TC: Sim, acho que com as dificuldades de orçamento, enquanto a gente não tiver reformas mais profundas e que deixem o governo menos engessado nessas despesas obrigatórias de orçamento, cada vez mais vamos ter ferramentas financeiras para os grandes e os pequenos vão ter mais crédito oficial.

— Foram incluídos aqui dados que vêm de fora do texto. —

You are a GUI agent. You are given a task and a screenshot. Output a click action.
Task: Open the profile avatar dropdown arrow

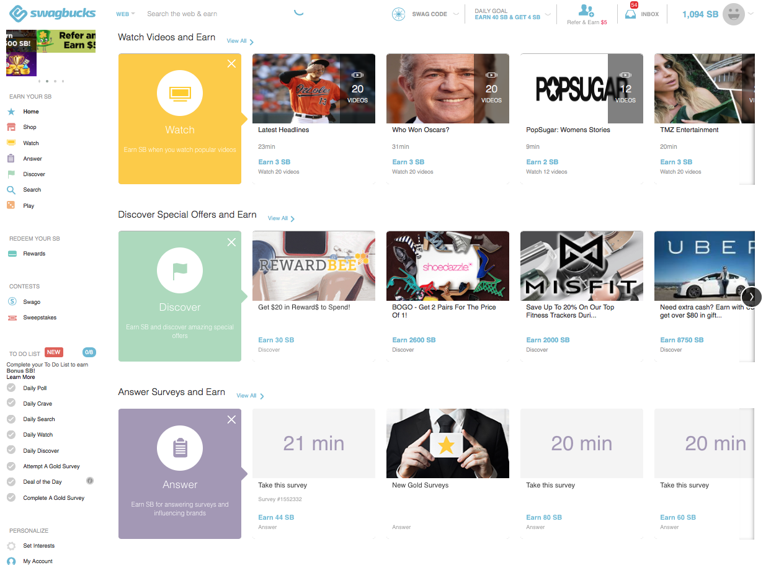tap(752, 14)
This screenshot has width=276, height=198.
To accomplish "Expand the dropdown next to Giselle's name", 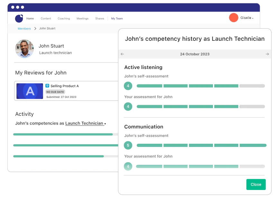I will coord(253,18).
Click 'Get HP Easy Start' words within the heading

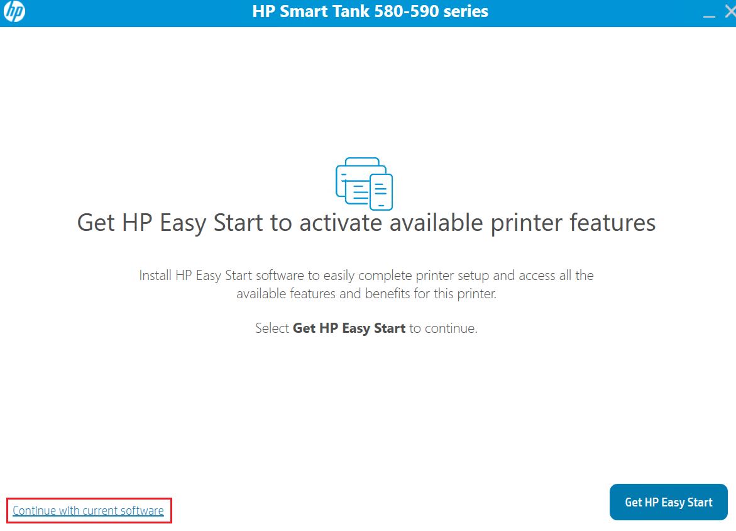pyautogui.click(x=170, y=223)
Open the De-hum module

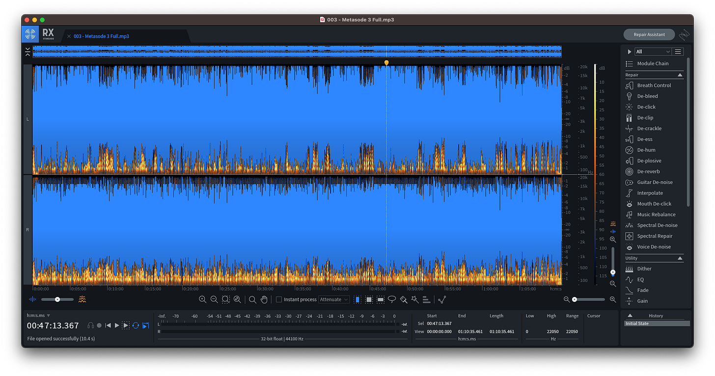(x=646, y=150)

GR: Em relação às metas que o Brasil assumiu na COP 26, como vamos fazer as boas práticas ganharem escala para diminuir as emissões?
TC: O problema do Brasil é que nós temos um universo muito grande de produtores em um país continental. Temos várias boas práticas de manejo eficientes e temos tecnologia para mitigação de gases de efeito estufa, seja metano ou carbono, mas precisamos democratizar isso, ter mais gente utilizando. A Embrapa já tem muitas tecnologias que podem ser usadas pelos pequenos. Nós precisamos capacitar nossa assistência técnica para que faça essas tecnologias, essa inovação que já temos, chegar até o pequeno produtor. Não quer dizer que nós temos a solução para tudo, mas acho possível cumprir a meta com o que nós já temos e com o que estamos fazendo na pesquisa por meio das nossas universidades e da Embrapa. No próximo Plano Safra, nós temos de colocar mais recursos para que mais gente tenha acesso e fazer com que essas tecnologias cheguem até os produtores médios e pequenos.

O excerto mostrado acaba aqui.